Quote:And you of all people, blatham -- who chastised me just the other day because you felt I was out of line with the majority of opinion in this country on a particular subject -- ought to realize that your belief that a religious leader should feel free to act the way the Rev. Wright did, is not a majority view ... and you should therefore realize your views on the subject are "irrelevant."
You refer, I expect, to a discussion on policy matters for present governance. Those are not liberty or freedom issues. Your constitutional guarantees of freedoms and liberties were constituted precisely to protect minorities, such as religious minorities, from the oppressive incursions from others.

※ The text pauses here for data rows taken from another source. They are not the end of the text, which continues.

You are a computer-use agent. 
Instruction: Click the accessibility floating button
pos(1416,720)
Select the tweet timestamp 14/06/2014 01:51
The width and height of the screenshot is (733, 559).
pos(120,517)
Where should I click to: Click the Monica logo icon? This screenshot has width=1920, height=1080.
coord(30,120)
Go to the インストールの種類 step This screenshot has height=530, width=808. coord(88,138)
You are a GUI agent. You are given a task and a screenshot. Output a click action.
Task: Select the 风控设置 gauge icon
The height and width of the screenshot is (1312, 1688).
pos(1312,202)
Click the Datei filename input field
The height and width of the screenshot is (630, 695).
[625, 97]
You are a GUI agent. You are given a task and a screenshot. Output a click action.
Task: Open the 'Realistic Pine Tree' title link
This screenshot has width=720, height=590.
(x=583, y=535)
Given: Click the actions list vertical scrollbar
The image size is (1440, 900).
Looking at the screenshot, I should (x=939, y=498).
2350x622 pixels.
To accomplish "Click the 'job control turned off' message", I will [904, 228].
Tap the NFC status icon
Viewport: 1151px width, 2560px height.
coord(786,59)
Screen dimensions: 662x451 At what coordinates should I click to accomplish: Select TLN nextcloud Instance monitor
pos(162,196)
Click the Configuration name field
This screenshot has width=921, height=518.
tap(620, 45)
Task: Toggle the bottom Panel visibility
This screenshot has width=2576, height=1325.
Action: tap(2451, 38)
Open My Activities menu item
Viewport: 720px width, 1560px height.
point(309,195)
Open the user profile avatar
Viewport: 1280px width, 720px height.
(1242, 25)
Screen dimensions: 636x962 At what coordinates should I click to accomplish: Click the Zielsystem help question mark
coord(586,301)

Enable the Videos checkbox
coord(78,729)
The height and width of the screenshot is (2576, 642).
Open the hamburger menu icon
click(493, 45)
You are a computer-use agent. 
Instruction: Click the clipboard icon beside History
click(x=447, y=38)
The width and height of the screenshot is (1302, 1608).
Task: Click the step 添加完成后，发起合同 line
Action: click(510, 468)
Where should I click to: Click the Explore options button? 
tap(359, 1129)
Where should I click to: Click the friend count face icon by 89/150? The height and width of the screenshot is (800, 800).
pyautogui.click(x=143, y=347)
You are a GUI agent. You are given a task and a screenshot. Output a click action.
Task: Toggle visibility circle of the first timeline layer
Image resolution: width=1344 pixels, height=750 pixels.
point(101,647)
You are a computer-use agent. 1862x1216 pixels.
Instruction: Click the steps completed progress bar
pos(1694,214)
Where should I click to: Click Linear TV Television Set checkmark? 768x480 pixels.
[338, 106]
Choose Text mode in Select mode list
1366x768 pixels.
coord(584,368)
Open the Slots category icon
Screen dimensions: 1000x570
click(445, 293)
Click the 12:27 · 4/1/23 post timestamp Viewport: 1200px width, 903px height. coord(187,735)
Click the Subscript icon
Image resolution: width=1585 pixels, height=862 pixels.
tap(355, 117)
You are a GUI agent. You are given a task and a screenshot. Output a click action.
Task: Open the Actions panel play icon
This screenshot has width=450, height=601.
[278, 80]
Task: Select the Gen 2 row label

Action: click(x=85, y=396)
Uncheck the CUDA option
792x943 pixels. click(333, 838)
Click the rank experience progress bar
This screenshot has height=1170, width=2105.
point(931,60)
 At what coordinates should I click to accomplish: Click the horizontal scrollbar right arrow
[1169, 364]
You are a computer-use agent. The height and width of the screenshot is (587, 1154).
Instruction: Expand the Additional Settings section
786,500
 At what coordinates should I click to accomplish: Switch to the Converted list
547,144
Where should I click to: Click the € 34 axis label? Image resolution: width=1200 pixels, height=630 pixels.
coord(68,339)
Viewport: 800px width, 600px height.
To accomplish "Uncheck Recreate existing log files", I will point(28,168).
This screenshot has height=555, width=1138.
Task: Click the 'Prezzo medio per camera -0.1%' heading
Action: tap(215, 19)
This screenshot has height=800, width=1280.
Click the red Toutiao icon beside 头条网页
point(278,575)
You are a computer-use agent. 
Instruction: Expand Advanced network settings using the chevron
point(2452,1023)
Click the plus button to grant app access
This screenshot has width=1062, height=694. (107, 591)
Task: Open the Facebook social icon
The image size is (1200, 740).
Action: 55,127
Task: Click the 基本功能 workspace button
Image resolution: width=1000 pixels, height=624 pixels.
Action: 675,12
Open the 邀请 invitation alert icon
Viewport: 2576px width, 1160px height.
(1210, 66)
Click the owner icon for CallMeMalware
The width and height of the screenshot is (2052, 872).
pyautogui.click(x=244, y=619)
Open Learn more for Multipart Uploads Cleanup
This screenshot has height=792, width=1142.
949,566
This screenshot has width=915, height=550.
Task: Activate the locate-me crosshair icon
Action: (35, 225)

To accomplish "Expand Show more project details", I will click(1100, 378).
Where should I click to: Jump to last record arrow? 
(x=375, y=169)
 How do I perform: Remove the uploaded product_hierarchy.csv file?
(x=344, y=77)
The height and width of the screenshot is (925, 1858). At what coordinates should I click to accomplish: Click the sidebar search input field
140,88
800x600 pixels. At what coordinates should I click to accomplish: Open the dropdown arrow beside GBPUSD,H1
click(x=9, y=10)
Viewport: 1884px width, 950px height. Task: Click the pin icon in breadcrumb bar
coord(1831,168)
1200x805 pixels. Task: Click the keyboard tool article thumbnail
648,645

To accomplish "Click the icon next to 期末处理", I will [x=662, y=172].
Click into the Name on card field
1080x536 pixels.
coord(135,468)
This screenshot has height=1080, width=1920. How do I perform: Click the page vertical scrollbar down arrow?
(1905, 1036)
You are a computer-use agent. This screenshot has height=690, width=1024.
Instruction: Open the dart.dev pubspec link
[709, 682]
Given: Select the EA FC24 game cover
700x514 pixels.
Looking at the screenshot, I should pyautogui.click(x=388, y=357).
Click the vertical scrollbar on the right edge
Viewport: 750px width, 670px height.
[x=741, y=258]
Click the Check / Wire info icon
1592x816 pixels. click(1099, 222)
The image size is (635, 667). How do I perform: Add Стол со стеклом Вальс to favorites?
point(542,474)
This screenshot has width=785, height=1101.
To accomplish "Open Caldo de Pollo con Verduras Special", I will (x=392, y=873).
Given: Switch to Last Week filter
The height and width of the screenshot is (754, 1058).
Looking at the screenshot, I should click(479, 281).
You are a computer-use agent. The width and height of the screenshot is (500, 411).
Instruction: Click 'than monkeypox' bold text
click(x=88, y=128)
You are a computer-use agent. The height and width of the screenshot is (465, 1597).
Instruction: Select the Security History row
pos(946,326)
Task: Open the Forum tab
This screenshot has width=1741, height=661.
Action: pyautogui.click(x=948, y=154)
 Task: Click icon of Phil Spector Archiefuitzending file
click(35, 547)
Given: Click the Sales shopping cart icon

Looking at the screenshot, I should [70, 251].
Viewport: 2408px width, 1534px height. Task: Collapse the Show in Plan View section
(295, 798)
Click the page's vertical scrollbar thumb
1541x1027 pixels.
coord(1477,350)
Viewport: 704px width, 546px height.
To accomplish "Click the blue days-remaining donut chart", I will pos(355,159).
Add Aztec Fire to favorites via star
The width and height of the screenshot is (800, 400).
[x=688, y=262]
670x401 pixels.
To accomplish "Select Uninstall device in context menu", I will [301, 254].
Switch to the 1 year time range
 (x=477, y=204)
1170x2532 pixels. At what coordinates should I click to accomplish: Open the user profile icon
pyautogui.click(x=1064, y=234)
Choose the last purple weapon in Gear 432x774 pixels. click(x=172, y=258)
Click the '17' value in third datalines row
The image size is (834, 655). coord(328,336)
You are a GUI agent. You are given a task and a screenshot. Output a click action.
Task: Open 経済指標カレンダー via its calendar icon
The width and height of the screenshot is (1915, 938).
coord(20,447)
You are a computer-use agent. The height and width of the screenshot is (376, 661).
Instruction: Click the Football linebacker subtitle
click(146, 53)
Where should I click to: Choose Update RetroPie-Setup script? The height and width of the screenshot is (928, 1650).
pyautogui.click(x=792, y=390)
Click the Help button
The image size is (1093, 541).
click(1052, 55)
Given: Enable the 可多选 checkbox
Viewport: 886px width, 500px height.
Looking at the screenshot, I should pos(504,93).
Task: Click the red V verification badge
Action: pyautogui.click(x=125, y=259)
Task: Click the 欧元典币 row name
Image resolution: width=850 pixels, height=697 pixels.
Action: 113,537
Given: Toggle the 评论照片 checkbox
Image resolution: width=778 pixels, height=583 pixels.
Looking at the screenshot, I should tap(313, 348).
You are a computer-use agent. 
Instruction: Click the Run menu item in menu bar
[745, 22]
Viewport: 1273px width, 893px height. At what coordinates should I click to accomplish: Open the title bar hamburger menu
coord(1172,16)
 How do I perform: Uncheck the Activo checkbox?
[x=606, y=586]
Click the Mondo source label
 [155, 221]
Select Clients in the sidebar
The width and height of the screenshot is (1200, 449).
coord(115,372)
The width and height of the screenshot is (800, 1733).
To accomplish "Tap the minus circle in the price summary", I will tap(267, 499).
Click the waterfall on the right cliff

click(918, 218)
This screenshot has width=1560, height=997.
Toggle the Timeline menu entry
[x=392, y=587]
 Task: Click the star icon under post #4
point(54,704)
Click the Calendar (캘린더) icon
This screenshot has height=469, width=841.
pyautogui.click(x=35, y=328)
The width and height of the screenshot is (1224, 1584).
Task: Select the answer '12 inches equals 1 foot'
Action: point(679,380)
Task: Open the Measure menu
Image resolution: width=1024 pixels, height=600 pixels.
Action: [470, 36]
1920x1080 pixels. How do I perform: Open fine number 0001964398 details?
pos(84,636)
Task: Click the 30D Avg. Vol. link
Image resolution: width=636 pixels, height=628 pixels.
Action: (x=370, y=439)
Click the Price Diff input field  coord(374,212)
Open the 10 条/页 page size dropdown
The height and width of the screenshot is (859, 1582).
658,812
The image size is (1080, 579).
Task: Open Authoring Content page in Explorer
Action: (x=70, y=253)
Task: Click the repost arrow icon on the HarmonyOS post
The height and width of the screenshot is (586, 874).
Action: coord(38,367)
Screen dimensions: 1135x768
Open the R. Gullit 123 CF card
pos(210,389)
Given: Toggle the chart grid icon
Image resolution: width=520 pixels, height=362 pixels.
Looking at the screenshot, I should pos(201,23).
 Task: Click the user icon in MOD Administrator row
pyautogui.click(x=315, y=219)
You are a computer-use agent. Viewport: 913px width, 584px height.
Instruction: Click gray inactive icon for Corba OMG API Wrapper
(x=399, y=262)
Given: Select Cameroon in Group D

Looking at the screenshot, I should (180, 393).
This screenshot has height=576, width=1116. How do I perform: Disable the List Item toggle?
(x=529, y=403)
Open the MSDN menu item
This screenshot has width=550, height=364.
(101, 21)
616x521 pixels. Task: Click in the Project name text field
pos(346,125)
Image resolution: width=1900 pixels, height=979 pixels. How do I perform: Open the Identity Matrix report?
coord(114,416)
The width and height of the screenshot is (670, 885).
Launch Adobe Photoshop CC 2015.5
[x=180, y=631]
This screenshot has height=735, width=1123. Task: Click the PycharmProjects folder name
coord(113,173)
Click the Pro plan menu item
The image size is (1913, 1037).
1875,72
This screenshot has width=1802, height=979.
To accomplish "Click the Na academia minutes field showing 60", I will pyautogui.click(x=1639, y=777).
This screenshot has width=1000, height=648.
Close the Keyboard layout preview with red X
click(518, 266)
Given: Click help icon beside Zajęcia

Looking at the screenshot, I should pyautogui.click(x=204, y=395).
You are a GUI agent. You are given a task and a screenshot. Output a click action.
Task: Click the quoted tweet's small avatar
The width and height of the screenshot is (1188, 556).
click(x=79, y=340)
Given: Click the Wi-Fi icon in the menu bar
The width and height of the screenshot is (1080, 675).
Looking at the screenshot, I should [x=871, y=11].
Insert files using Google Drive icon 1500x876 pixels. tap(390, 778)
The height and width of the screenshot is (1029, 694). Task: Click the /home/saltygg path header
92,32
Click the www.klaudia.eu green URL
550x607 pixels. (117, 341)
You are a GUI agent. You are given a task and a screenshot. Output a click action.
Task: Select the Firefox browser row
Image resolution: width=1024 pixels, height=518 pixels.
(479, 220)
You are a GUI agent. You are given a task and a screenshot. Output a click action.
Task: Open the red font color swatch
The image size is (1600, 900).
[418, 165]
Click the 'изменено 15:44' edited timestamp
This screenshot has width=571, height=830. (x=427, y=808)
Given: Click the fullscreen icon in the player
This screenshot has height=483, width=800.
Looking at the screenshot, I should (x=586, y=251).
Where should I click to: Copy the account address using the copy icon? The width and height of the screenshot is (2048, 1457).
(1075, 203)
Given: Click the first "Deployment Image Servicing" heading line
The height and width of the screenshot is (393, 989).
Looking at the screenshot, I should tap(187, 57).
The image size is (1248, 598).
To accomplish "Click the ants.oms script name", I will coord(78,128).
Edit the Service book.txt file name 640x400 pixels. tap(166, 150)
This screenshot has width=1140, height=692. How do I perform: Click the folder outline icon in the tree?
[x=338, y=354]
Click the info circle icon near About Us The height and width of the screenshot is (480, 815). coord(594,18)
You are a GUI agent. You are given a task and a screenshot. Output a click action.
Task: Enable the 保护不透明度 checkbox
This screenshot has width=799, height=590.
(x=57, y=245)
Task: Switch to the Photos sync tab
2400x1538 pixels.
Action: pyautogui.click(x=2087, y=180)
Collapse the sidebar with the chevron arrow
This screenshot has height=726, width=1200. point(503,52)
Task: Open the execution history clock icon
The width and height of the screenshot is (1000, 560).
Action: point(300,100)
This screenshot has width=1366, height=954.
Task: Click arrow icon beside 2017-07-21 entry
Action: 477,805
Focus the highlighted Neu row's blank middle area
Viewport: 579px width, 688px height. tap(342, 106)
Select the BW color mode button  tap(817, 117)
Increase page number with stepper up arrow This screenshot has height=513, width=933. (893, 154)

Quote:And for you to claim my "intolerant" view that does not condone sexual gyrations by ministers delivering religious messages in church, is somehow an "anti-black racist sentiment," is beyond the pale.
Putting aside the fact that my views on this subject have nothing to do with skin color, are you saying that such sexually explicit gyrations are a traditional and historical aspect of black religious expression?
How has it come to be the case that you've managed to get a law degree and yet understand your own nation's constitution and your own nation's history and your own faith's history so poorly?
How have you mananged to get so warped in the noggin that institutionalized torture and one or two or three hundred thousand dead in war are justifiable but a demonstration of human sexuality in a black church you don't belong to is cause for more than a mere ten seconds of consideration?
I have little patience left with you, tico, and you get the quick and simple answer here because more would be a waste of my time.
Howard Dean, in charge of the DNC had this to say:
Quote:While we honor McCain's military service, the fact is Americans want a real leader who offers real solutions, not a blatant opportunist who doesn't understand the economy and is promising to keep our troops in Iraq for 100 years.
In 2004, he had this to say:
Quote:"The real issue is this," Dean said in March 2004, when endorsing formal rival Sen. John Kerry, D-Mass., "Who would you rather have in charge of the defense of the United States of America, a group of people who never served a day overseas in their life, or a guy who served his country honorably and has three Purple Hearts and a Silver Star on the battlefields of Vietnam?"
Is he just a hypocrite, or the worse kind of propagandist out there?
For every mouth piece on the right, there is an equal and opposite mouthpiece on the left spewing the same sewage.